The discovery of curative drugs to battle cancer have eluded scientists for centuries. The promise of genomics is that it will invigorate the drug development process and produce effective and safe therapeutics. However, this dream has not yet been realized. In fact, lack of functional and causal information associated with genomics-based drug discovery has substantially increased the cost of pharmaceutical research, and delayed the translation of cancer targets to effective drugs. This is due in part to the fact that much of our current molecular and cancer biology research is not "genome-compatible". Although associative gene correlations are acquired by the thousands, we often perform experiments to distinguish causalities one gene at a time.

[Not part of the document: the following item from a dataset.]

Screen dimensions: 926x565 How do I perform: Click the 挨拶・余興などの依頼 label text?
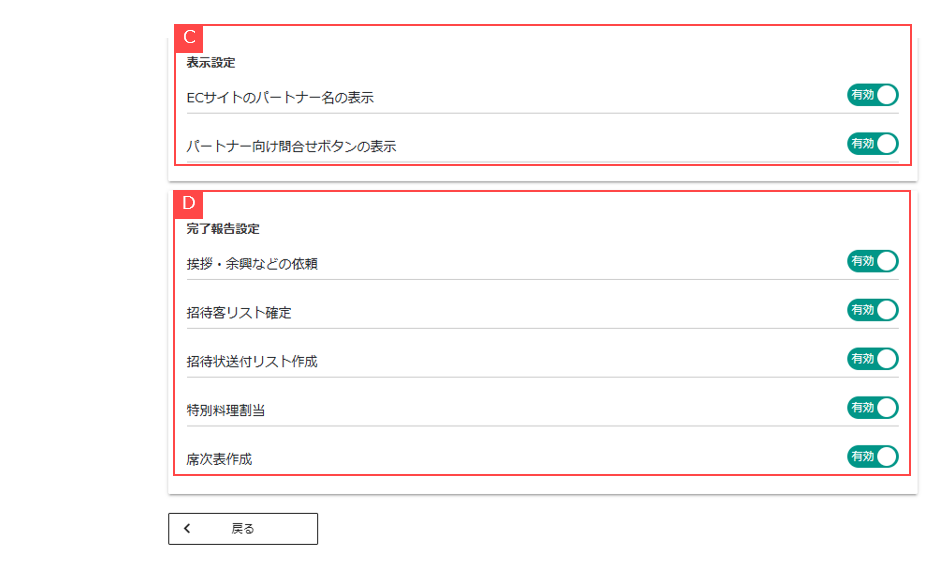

Our approach implements a three tier approach to accelerating drug discovery at CDDL.

• Data from several different microarray platforms (such as cDNA, CGH and NMD microarrays) are being integrated to better understand the molecular processes that play a key role in cancer and to prioritize the prime targets for drug development.
• Innovative technologies for miniaturized, highly parallel cell-based microarrays are being developed. Using the highly powerful RNA interference (RNAi) technology, it is possible to "knock-down" the function of specific gene in the human genome. By applying ultra high throughput (UHT) transfection of agents that trigger RNAi, genes can be screened at the genome scale using detailed analyses of the functional responses in living cells to determine which specific gene inhibitors produce anti-cancer effects and therefore have therapeutic utility as drug targets.
• CDDL will be used to develop and discover small molecule, antibody, and nucleic acid based agents to target the most promising gene and gene products for advancement to preclinical and clinical testing. This research is setting the stage for the ability to rapidly and effectively translate genomics into advances in anti-cancer drug development.